‘I have tears!’ Gordon emotional as he opposed freeport zones in CREATE bill
MANILA, Philippines — Senator Richard Gordon on Thursday turned emotional as he objected to the inclusion of Subic Bay Metropolitan Authority and the country’s other freeport zones under the proposed Corporate Recovery and Tax Incentives for Enterprises (CREATE) Act.
During the Senate’s plenary session, Gordon aired exasperation over the authority of the Fiscal Incentives Review Board (FIRB) in approving tax incentives under the bill.
“I have tears in my eyes! So, I beg you. Let us watch every step we make,” he told his colleagues, noting that most freeport zones in the country survived with little support from the national government.
“Masyado ang panghihimasok naman noon na wala nang kadiskarte-diskarte ang local officials,” Gordon said.
The FIRB is an existing interagency committee, chaired by the Department of Finance, which currently grants tax subsidies to government-owned or -controlled corporations.
Under the CREATE bill, the FIRB would be empowered to approve investors’ tax perks for investments beyond P1 billion.
“Yung FIRB, merong threshold na P1 billion. Sisiw ho ‘yan, ako nakakakuha ng investment $100 million,” Gordon went on.
“Ibig sabihin maghihintay pa ako, tatakbo pa ako sa FIRB para mapasa yang investment.
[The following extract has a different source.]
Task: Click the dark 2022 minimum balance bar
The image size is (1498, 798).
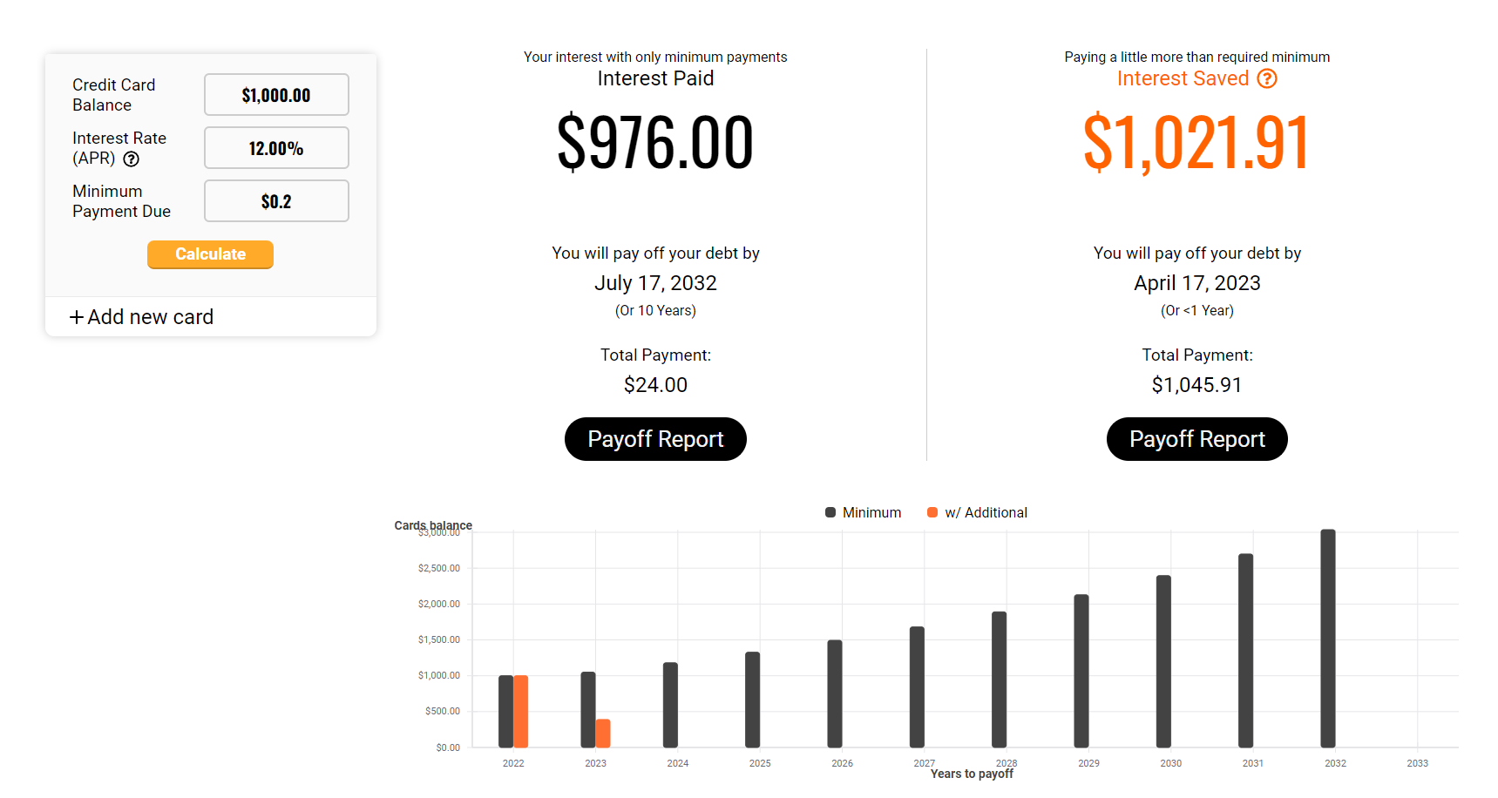Action: tap(505, 711)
Yan ang mahirap diyan e, that’s another layer of bureaucracy,” he added.
Gordon proposed to exempt Subic Bay Metropolitan Authority and other freeport zones from the coverage of CREATE.
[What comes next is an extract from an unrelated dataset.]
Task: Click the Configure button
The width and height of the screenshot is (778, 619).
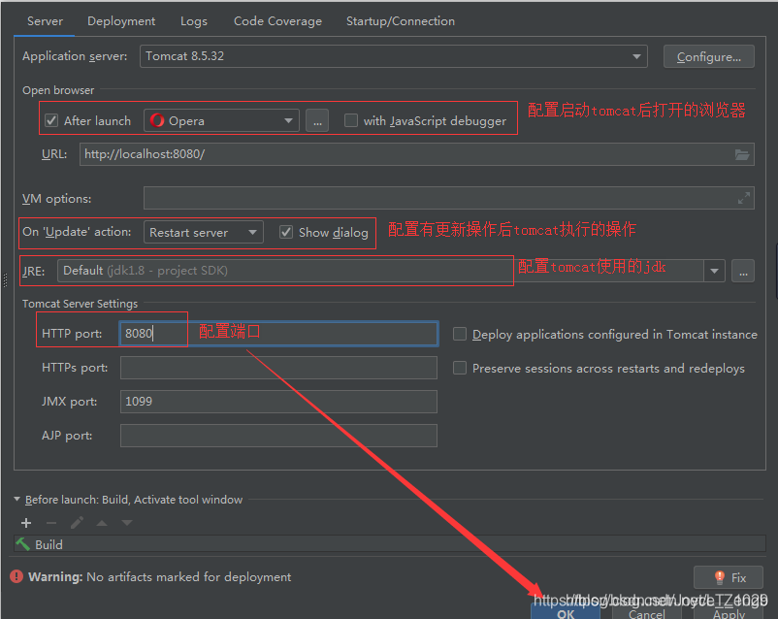Action: click(708, 55)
But Senator Pia Cayetano, sponsor of the bill, rejected Gordon’s proposed amendment.
“The whole essence of CREATE is to be able to have all the IPAs (investment promotion agencies) accountable and to make their filings and submission to the FIRB so that the FIRB can ensure that these IPAs are being accountable,” she said.
Gordon made an appeal which prompted a nominal voting among the senators on the proposed amendment.
The proposed amendment did not prosper with only five senators voting in favor of Gordon’s proposal while 14 voted in the “no.”
The Senate later on approved the bill on third and final reading. Gordon was the only one to vote against the measure. The bill will then be discussed in the congressional bicameral conference committee, after which it will be submitted to the President for signature.
The CREATE bill seeks an outright five-percent cut in the country’s corporate income tax rate.
Once enacted to law, corporate income taxes will be lowered from 30 percent to 25 percent until the rate is down to 20 percent in 2027.
The measure also seeks to rationalize fiscal incentives by making them time-bound and performance-based.